Yes i had paid for the stuff thats why imn thinkin its defo a scam. As one of the above posters said, its not illegal for personal use so whats the worst they can do anyway? I only bought 2 boxes so...

----------


## carp123

i just had a look at there web site and i highy doubt there useing a @live.co.uk email address ,looks like you got scammed mate.

----------


## Matt

> Yes i had paid for the stuff thats why imn thinkin its defo a scam. As one of the above posters said, its not illegal for personal use so whats the worst they can do anyway? I only bought 2 boxes so...


Your from the UK so you would not be prosecuted for buying gh....

----------


## carp123

Home Office Circular 29 of Sept 1996. paragraphs 8,9 & 14. This states that even without an import licence you can import steroids or HGH for your own personal use"

----------


## jla1986

for sure a scam.

----------


## dinko

lol, what a scam.

----------


## DBolNoob

yeah in uk its cool to buy on internet and ship over here, but not cool to buy from dealers etc.

also you can only have a personal dosage of gear otherwise they will accuse you of supplying.

Back to the scam tho .... you should see if you can post the link of the site you orderd from so the mods can put it on a blacklist of dodgy sites.

this could help others from being scammed.

----------


## D7M

> yeah in uk its cool to buy on internet and ship over here, but not cool to buy from dealers etc.
> 
> also you can only have a personal dosage of gear otherwise they will accuse you of supplying.
> 
> Back to the scam tho .... you should see if you can post the link of the site you orderd from so the mods can put it on a blacklist of dodgy sites.
> 
> this could help others from being scammed.


No, he can't do that. 

No source discussion here, and that includes "scammer lists".

----------


## DBolNoob

right

----------


## ScotchGuard02

If you did not take possession of the goods what will they prosecute?

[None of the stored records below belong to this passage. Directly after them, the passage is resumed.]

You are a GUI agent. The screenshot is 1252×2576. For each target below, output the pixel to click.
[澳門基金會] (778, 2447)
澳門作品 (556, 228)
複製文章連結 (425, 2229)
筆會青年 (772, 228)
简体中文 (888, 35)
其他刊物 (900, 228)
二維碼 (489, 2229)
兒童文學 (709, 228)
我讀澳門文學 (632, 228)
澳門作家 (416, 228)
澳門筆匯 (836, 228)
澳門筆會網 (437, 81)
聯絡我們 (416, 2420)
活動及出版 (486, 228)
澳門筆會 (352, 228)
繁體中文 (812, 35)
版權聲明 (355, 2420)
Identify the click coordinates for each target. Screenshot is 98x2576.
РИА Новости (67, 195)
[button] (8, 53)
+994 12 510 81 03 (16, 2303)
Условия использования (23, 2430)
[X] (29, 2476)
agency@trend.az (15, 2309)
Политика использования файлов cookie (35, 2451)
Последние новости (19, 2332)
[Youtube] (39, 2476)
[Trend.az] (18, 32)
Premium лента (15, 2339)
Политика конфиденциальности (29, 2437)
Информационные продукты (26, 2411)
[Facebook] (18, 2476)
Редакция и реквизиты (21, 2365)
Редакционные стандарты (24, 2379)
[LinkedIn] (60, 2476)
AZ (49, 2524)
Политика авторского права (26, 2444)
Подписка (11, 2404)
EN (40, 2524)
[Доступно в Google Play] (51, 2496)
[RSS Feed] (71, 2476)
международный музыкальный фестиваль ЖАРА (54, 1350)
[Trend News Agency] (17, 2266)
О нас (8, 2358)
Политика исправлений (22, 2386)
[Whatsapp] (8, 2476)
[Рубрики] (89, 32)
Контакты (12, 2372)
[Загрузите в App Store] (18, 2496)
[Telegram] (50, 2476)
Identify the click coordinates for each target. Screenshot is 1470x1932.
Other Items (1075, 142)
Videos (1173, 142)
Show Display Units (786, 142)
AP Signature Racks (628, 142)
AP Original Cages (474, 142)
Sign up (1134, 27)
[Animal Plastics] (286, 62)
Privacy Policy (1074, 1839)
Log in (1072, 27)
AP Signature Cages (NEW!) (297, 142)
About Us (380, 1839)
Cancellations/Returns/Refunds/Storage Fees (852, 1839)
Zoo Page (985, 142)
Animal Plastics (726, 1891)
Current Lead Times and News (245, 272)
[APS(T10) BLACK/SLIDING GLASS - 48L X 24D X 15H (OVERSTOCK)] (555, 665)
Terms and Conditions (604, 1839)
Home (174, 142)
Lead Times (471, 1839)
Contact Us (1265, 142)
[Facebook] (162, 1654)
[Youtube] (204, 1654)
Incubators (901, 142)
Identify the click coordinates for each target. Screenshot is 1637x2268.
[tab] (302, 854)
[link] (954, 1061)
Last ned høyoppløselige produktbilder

You have to have the goods on your person or on your premises. If I sent you a box of HGH without your consent or knowledge you're not responsible. Pretty good scam though. This is the first time I'm hearing about a scam like this. Take your money and scare the piss out of you so they don't have to send you anything. They suck. They deserve the parking lot maneuver. Defn of "Parking Lot Maneuver": drag the bum into the parking lot, I hold his arms, and you beat the crap out of 'em. LOL

----------


## lordmagic

nba2005uk: check mail from me!

----------


## cyounger100

you got scammed man plain and simple

----------